To investigate the effect of the position of the edit, we designed edits at three different distance groups from the nick site for each of the eight targets with the second nicking sgRNAs and PBS lengths used in previous studies1,4,8,45, while the RTT necessarily differed for the edits at different positions. The first group contained edits within the PE target (positions 1–3, 5 and 6), called within-target edits, the second group in target-proximal positions (positions 4 and 7–10) and the third group in target-distal positions (>10). Figure 3d,e and Extended Data Fig. 4a–c show that PE is significantly weaker at the target-proximal edit positions (mean 17.6%) than at the within-target positions (mean 39.2%); the PE activity decreases even further with increasing the distance from the nick to the target-distal positions (mean 9%), in line with the literature48. In contrast, proPE is less sensitive to the distance of the edit from the essential nick, improving the efficiency of target-distal edits, with median proPE/PE ratios of 6.9 and 7.0 for editing and specificity, respectively (Fig. 3f,g and Extended Data Fig. 4a–c). This may be related to the fact that more inhibitory mechanisms of PE are at play in target-distal edits compared with within-target and target-proximal edits. It is also noteworthy that this increase is achieved with shorter PBSs and by using the tevopreQ1 extension, which tend to reduce the effect of the proposed corrective mechanisms A* (‘no intramolecular spacer–PBS interaction’) and B* (‘more efficient RT priming’), respectively, and emphasizes the role of mechanisms C* (more efficient DNA re-elongation) (Fig. 3h), D* and E* (decreased re-binding and re-nicking) (Fig. 2b).
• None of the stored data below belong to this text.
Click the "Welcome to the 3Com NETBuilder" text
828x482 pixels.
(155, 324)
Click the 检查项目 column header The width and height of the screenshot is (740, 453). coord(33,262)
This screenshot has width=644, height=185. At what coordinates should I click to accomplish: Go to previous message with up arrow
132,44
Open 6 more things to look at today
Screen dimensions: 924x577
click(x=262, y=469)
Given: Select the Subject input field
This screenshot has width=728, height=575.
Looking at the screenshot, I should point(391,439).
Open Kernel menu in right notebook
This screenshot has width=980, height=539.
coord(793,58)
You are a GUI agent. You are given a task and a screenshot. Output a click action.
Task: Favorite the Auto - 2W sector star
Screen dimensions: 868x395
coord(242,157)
Effect of proPE on target-distal edits
The following experiment addresses bottleneck C. Flaps produced during PE are likely to be subject to frequent digestion, similarly to other flaps in the cell49,50,51. Such truncated flaps negatively impact the editing process, as demonstrated in a recent study that showed that the co-expression of a flap nuclease resulted in reduced editing efficiency, predominantly in the case of longer flaps44. Truncated flaps may also form due to failed synthesis, especially of longer flaps. The inhibitory effect of truncated flaps during PE can be observed through the lower editing efficiency for long DNA flaps without strong secondary structure, as the absence of a strong secondary structure makes them more susceptible to nuclease digestion44. The digestion of the flap during PE helps to explain the different inhibitory effects of the two types of degraded pegRNA used in our study. Specifically, the longer PBS-less pegRNAs exhibited weaker inhibition than the shorter (RTT-PBS)-less pegRNAs (Fig. 4a,b). This difference probably arises because only PBS-less pegRNAs containing a complementary RTT sequence can repair truncated flaps through re-elongation (Fig. 4c). An earlier study using pegRNAs with shorter flaps, which are less susceptible to degradation, supports this interpretation as there was no difference in the inhibitory effects of the two types of degraded pegRNA4. Altogether, these results strongly suggest that truncated flaps contribute to the frequent low efficiency of PE, particularly for target-distal edits.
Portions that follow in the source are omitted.